Sure, streaming video has eclipsed TV, but that's old news. I’m referring to the rise of streaming data - from every consumer and industrial product, and from every bit of corporate infrastructure - that needs to be analyzed in real-time to drive smarter decisions. It's streaming into the data center and toward the cloud, over swamped provider networks. Streaming data is the consequence of everything being connected, and blindly reporting
This isn't a temporary shift, and "streaming" is an understatement. Anticipate a future in which every product, digital or physical and every component of an enterprise's infrastructure and applications is instrumented to enable real-time intelligence. This isn’t a stream, it’s a tsunami that won’t end. Witness the IPO announcement from Apache Kafka creator Confluent with an annualized $300M revenue run rate.
For mobile operators there are two opportunities:
- The first is to use mobile device status data to gain real-time insight into network performance, user experience and outages to deliver a more robust network and to ensure customer satisfaction.
- The second is to use their proximity to every edge device and enterprise infrastructure component to deliver “Edge” services that tame and make sense of the flood of data before it hits cloud service providers and enterprise applications. Operators can host "edge cloud" services on compute close to data sources.
The opportunity has never been greater than with the introduction of 5G networking: Operators can offer enterprise customers secure, private slices of network capacity with access to real-time edge computing capabilities, to deliver smart cities, smart grids, and tailored enterprise focused offerings.
What’s needed to succeed in both areas is for would-be users of streaming systems to become fluent in the language of cloud-native event streaming like Apache Kafka, Apache Pulsar, CNCF NATS and cloud hosted counterparts, and to become fluent in open source platforms for real-time stream analysis.

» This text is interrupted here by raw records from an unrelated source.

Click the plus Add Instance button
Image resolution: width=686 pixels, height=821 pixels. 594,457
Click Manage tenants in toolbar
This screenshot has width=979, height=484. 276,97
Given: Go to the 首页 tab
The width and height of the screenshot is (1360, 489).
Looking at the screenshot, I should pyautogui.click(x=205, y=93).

One can argue that pub/sub messaging is a new “dial tone” for service providers: Offering a platform that helps companies securely scale messaging from edge devices is an important service offering, and just as importantly, adopting cloud-native software architectures is crucial for operators to master to be able to deliver real-time customer service and to understand the state of their networks. One might question whether or not operators should enter the fray. To be clear, pub/sub is a commodity, but a platform that can analyze, learn and predict from data on the fly would be a powerful benefit to providers – to host customer apps and offer their own low-latency services. This is the reason there's a huge focus on Confluent - applications.

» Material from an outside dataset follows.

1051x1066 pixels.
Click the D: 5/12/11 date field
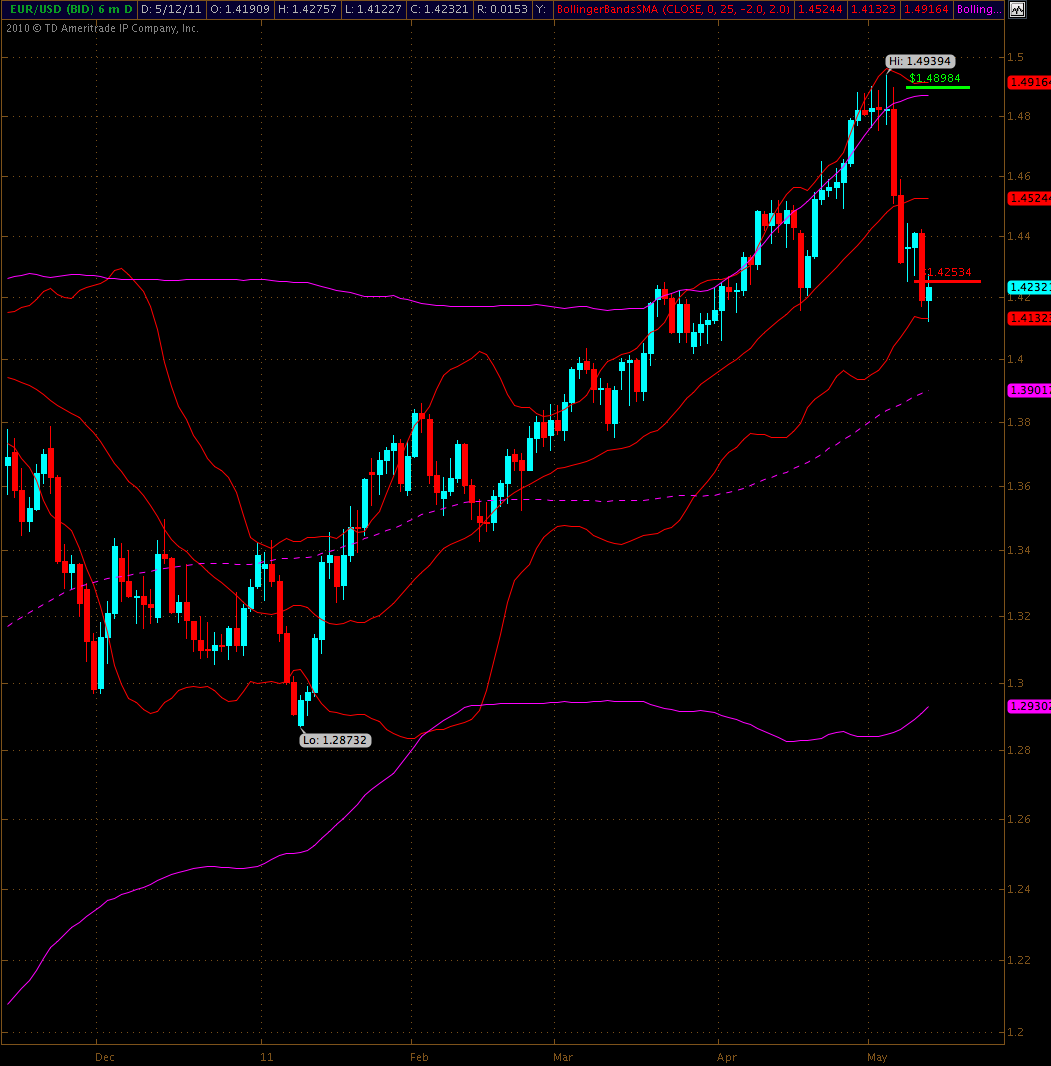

For use cases in traffic prediction and routing, and any interactive service, the response time is critical. Using real-time messaging to a smart carrier edge could save hundreds of milliseconds of event processing time. For a real-time stream processing framework such as Apache Samza or Swim, getting hold of events fast is key to real-time analysis, learning and prediction to drive visualizations and automated responses.
For the second, one can consider subscribing to events at a broker to be the streaming equivalent of the database-era “SELECT”. App dev teams can independently subscribe to and write apps for different event topics. All apps, from customer care to predicting outages in network equipment are feasible when all events are reported in real time.
Streaming data contains events that are updates to the state of applications or infrastructure. When choosing an application architecture to process it, the role of a data distribution system, like Kafka or Pulsar, is limited. This section provides some insight.
- Data is often noisy – Many real-world systems are noisy and repetitive; and large numbers of data sources add up to a huge amount of data. If raw data is delivered as a stream of pubs from the edge, the transport cost can be huge.
- State matters, not data – Streaming environments never stop producing data – typically real-world events – but analysis is dependent on the meaning of those events, or the state changes that the data represents. Even de-duplicating repetitive updates requires a stateful processing model. This means that the stream processor must manage the state of every object in the data stream.
Stream Processors are a special kind of subscriber. In addition to subscribing to events from the broker, they publish their output back to the broker. Stream processors often support a variant of SQL syntax for “stream queries” that are continually executed against the stream. Kafka, Pulsar and Samza provide a variants of SQL query syntax, but beyond this, they aren’t opinionated on application architecture.